Gandlevsky, a poet, prose writer and translator, explains that he ripped down the portrait of a criminal.  A man standing nearby, however, came up to him and asked him what he was doing, and then disappeared.  He re-emerged, together with two police officers who carted him off to a police booth within the metro.  The officers were disrespectful in their behaviour and threatened to jail him for what they called ‘vandalism and petty hooliganism’. 

They avoided mentioning Stalin, however, and presumably understood that even in today’s Russia, ripping down the portrait of a mass murderer, posted without permission on the metro, does not make for a good court case.

Revision of Russian and Soviet history under Vladimir Putin began in earnest in around 2007, and since then there has been a noticeable drive to whitewash Stalin and deny or minimize his crimes.  It is a telling sign that monuments and posters of Stalin are appearing in both Russian-occupied Crimea and areas of Donbas under Kremlin-backed militant control.  Within a year of Russia’s invasion and annexation of Crimea,  a monument was unveiled in Yalta to Stalin, British Prime Minister Winston Churchill and US President Franklin Roosevelt.  The move was an open insult to Crimean Tatars whom Stalin had deported as a people in 1944, but is deeply offensive to most Ukrainians.  A plaque to the dictator has also been erected, and his image is quite often seen at various public events.

An article in Russian state-funded Sputnik International in September 2015 claimed that  criticism of the Soviet past, including Joseph Stalin, is part of a US and NATO attack on “today’s Russia and its leadership that is unwilling to bow before the West.”  Although the words were those of the ‘expert’ interviewed, they were ominously reminiscent of a recent article from Russia’s Minister of Culture Vladimir Medinsky effectively defending Stalin’s role in the country’s history.  This new accusation of “blatant falsification of history used as a traditional Cold War tool” comes a year after a Russian decree closed access to almost all archival records on the KGB and its secret police predecessors for another 30 years.
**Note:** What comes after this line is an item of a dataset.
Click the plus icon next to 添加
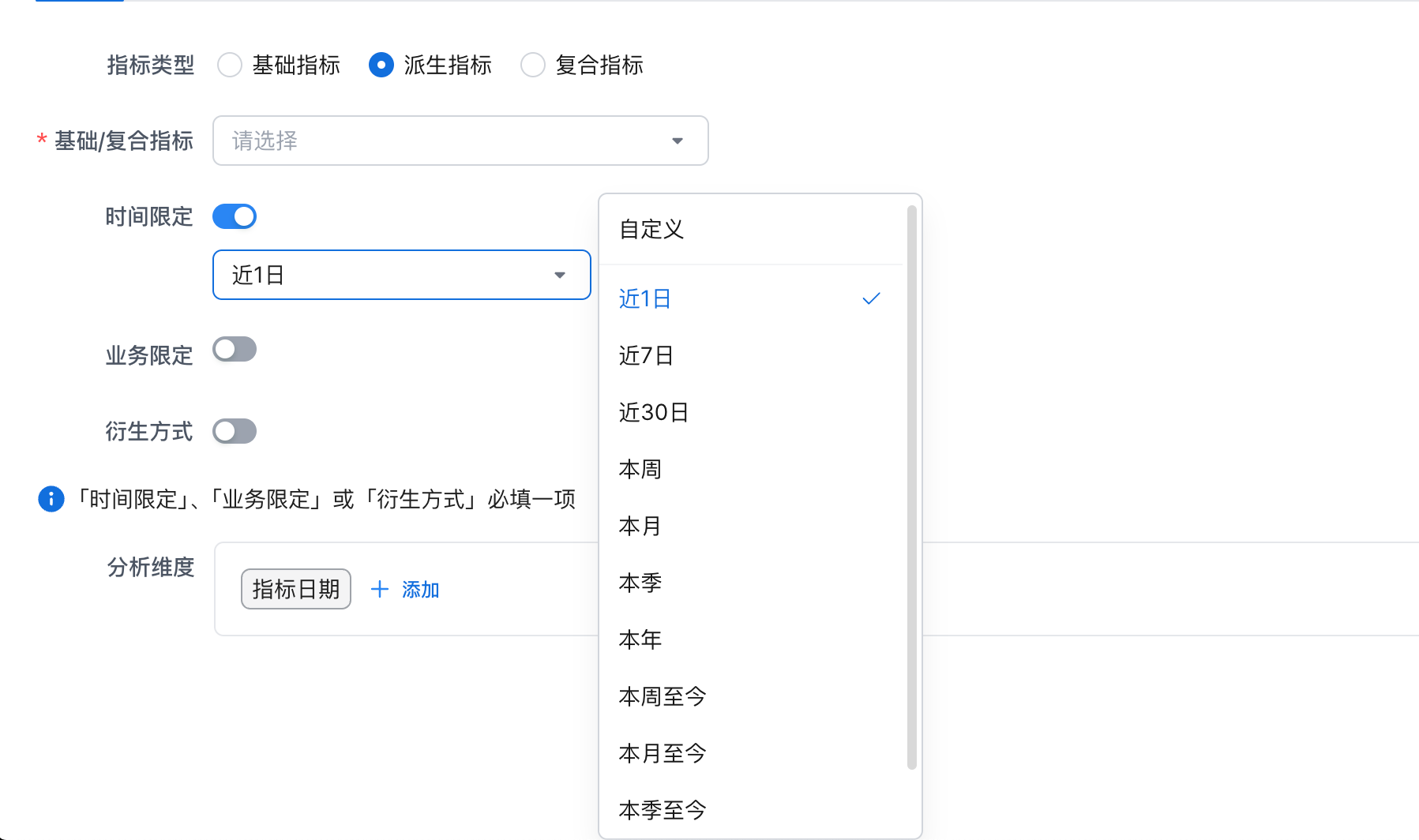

In March 2015 the plans were first announced – and later unfortunately implemented -  of a museum honouring the murderous dictator in the Tver oblast.  Valentina Sharipova, co-head of the Tver branch of the Memorial Society which began as an initiative to finally uncover the truth about Stalin’s crimes and the fate of his victims, gave a blistering assessment of the whole pathos around reinstating Stalin.  She suggested that it was all about “propping up the glory of our modern general Putin of Crimea.  To draw parallels, so to speak”.  She said that there were many teams in Russia now working on monuments to Putin, and wrote: “It has to be admitted: tyranny in Russia is like a hereditary disease. And like a brain tumour, virtually incurable”.